Koordinierter Ländererlass zum reformierten Erbschaftsteuer- und Schenkungsteuergesetz

Kernpunkte des Erlasses

In dem Ländererlass nimmt die Finanzverwaltung, im Einnehmen mit den obersten Landesbehörden aller Länder mit Ausnahme von Bayern, nun Stellung zu diversen, bislang ungeklärten Rechtsfragen im Rahmen der neuen Verschonungsregelungen für Unternehmensvermögen.

Grundsätzlich vertritt die Finanzverwaltung äußerst restriktive Auffassungen, die in vielerlei Hinsicht auf großes Misstrauen aufseiten des Gesetzgebers hindeuten.

So ist die erhoffte Entschärfung des 90-Prozent-Tests ausgeblieben. Danach entfallen sämtliche Verschonungsmöglichkeiten für das Unternehmensvermögen, wenn es zu mindestens 90 % aus Verwaltungsvermögen besteht. Für die Ermittlung wird nach dem Gesetzeswortlaut der Bruttowert des Verwaltungsvermögens (auch bei Finanzmitteln ohne Schuldenverrechnung und ohne Abzug des 15-prozentigen Sockelbetrags etc.) mit dem Netto-Unternehmenswert verglichen. Dieser Brutto-Netto-Vergleich stellt für den Steuerpflichtigen eine erhebliche Härte dar und kann bei Unternehmen mit hohen Forderungsbeständen zu einem Wegfall der Vergünstigungen führen.

Ebenso restriktiv erscheint der zeitliche Anwendungsbereich der Verschonungsregelungen bei Großerwerben von über 26 Mio. €, bei denen die Verschonungen nur eingeschränkt zur Anwendung kommen. Nach Ansicht der Finanzverwaltung werden auch erbschaft- und schenkungsteuerliche Erwerbe vor dem 1.7.2016 und sogar vor dem 1.1.2009 in die Zusammenrechnung der Erwerbe miteinbezogen.

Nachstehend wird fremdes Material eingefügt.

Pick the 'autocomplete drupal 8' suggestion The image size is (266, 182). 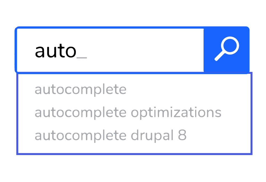111,136
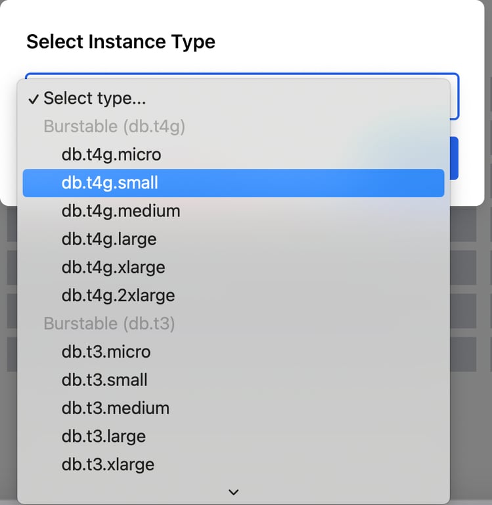Viewport: 492px width, 505px height.
Task: Pick the highlighted db.t4g.small option
Action: [x=110, y=183]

Zu begrüßen ist die Auffassung der Finanzverwaltung hingegen im Rahmen der Investitionsklausel für Verwaltungsvermögen. Diese ermöglicht, dass die Zurechnung von Wirtschaftsgütern zum Verwaltungsvermögen rückwirkend entfällt, wenn der Erwerber von Todes wegen innerhalb von zwei Jahren nach Entstehung der Steuer Investitionen in Gegenstände, die einer originär gewerblichen Tätigkeit dienen, nach einem vom Erblasser verfassten Plan tätigt. Die Finanzverwaltung erweiterte die Klausel nun insofern, dass Investitionspläne der Geschäftsleitung dem Erblasser zugerechnet werden können.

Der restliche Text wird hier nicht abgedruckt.